To do →
Rewrite the rows below as a numbered list, skipping any blank lines, and leave the pictures out of your answer.

Data for processing →
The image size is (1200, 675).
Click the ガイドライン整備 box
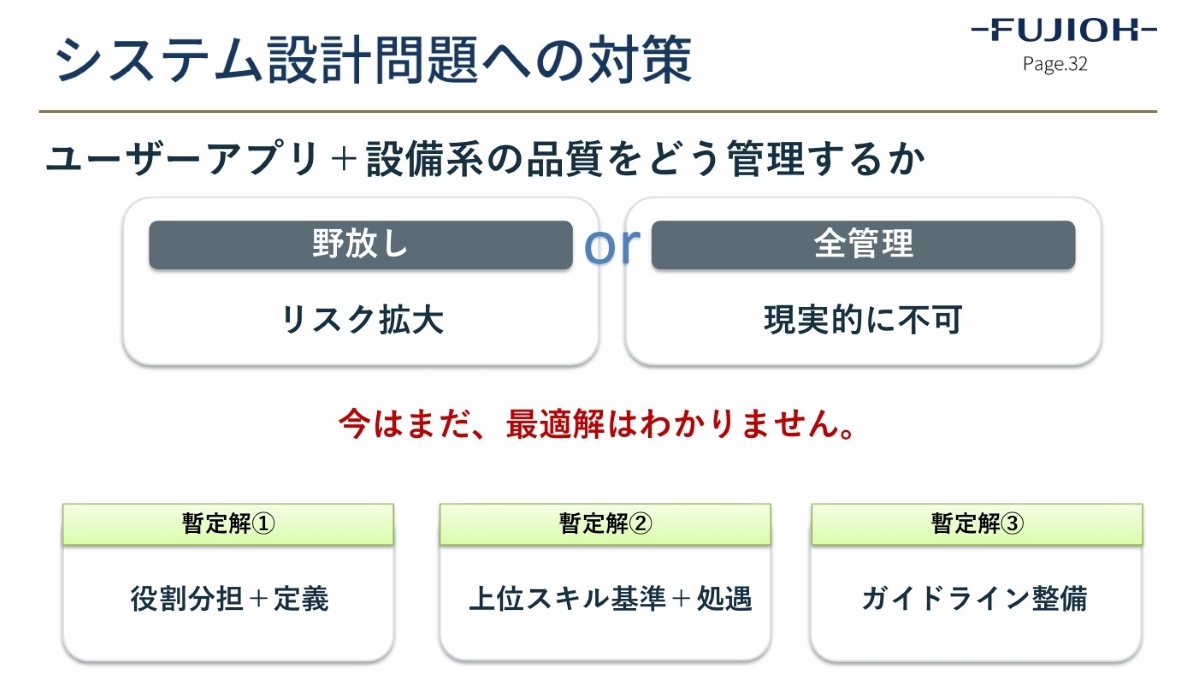tap(977, 603)
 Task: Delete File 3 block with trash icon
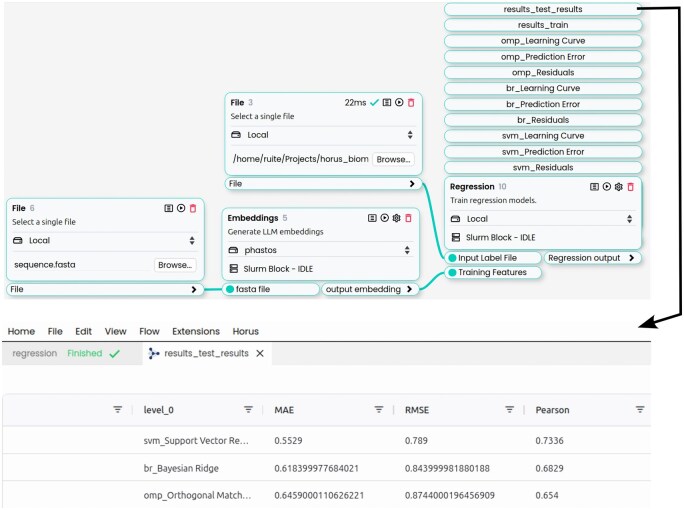pos(411,103)
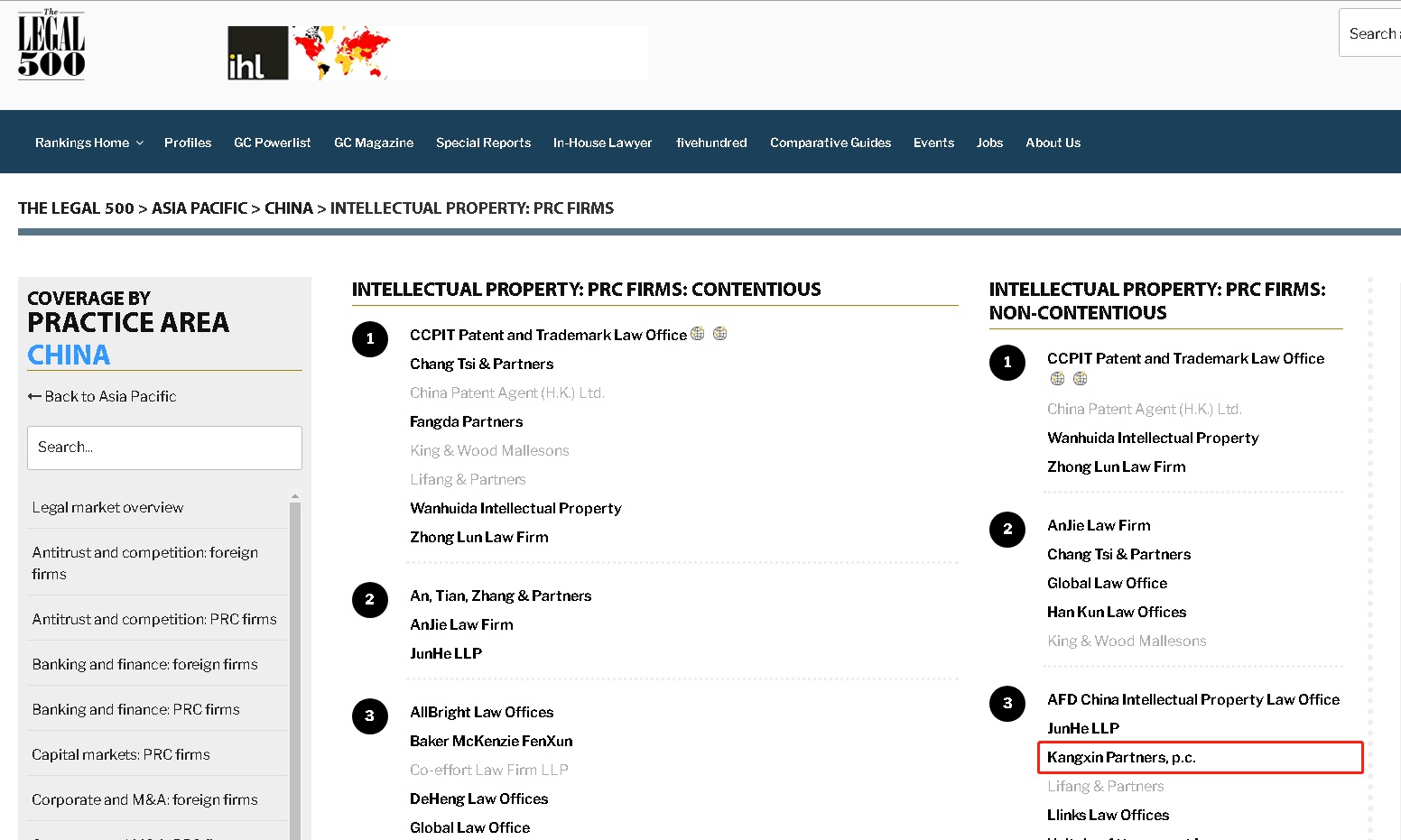Select Legal market overview in sidebar

tap(107, 507)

Solved exercise →
1. The image size is (1200, 675).
2. Click the ガイドライン整備 box
3. tap(977, 603)
4.  Task: Delete File 3 block with trash icon
5. pos(411,103)
6. Select Legal market overview in sidebar
7. tap(107, 507)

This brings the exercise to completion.